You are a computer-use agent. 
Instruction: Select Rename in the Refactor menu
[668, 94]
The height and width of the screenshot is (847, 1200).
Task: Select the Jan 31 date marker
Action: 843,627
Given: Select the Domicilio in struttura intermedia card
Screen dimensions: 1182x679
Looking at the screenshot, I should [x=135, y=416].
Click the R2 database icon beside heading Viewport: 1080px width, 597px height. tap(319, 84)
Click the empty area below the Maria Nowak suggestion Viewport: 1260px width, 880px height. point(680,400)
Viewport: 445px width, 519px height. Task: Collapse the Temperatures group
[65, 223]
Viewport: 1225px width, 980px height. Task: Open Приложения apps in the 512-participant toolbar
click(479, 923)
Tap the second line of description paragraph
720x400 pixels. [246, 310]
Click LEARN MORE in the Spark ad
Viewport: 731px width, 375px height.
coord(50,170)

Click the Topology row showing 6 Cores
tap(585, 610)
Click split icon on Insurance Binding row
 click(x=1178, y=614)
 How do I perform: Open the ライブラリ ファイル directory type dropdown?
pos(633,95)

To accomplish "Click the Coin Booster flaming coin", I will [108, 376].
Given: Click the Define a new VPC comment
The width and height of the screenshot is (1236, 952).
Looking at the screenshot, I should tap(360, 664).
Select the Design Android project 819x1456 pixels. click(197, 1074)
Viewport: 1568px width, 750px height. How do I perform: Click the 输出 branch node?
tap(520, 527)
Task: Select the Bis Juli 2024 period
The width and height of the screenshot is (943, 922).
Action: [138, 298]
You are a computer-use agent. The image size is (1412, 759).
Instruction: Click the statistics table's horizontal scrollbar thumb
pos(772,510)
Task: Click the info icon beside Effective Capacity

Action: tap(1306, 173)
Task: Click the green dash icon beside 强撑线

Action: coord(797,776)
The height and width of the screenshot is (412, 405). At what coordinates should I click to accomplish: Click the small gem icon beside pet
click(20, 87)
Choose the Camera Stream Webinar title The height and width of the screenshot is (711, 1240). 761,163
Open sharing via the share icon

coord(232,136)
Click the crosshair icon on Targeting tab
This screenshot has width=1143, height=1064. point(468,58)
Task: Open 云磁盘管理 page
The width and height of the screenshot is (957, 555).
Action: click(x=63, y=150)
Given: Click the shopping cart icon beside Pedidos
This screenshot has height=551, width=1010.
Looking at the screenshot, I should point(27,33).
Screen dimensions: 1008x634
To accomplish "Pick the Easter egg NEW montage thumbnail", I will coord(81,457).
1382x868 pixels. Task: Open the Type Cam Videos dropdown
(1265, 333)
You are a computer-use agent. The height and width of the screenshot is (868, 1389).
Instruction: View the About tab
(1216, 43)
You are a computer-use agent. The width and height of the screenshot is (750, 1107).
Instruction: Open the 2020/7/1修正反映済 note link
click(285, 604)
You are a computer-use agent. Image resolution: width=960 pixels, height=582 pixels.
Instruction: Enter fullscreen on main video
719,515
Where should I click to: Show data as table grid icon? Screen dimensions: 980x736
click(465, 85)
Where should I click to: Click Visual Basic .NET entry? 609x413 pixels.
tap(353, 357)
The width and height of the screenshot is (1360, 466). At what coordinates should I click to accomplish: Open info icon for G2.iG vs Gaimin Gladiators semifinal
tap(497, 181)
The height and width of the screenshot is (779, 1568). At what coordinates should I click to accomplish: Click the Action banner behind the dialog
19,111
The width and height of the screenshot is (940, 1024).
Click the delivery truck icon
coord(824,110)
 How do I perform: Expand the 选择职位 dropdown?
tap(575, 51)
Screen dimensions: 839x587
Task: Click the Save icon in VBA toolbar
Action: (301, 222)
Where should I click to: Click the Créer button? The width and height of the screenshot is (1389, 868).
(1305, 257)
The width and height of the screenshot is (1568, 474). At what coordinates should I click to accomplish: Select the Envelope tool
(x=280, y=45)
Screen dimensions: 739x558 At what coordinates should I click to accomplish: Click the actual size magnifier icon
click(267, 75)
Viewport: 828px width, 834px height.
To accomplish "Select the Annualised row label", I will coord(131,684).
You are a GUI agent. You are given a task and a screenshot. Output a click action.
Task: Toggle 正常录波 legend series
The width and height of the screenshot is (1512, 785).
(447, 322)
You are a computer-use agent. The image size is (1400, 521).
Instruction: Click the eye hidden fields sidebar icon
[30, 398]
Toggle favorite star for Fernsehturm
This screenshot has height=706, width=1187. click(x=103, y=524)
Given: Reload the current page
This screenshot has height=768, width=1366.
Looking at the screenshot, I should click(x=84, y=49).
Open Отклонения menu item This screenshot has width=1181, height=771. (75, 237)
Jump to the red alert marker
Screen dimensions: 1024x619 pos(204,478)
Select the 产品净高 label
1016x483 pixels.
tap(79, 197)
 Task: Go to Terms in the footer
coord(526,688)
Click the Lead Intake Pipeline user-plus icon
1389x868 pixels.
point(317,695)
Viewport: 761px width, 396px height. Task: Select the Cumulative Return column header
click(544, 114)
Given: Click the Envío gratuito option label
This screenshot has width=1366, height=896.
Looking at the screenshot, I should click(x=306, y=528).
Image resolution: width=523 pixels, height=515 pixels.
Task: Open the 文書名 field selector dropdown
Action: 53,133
--------------------------------
EXERCISE DIRECTIONS: Copy out each line in the listing that has the word "page".

OUTPUT FOR THIS TASK:
Task: Open 云磁盘管理 page
Given: Reload the current page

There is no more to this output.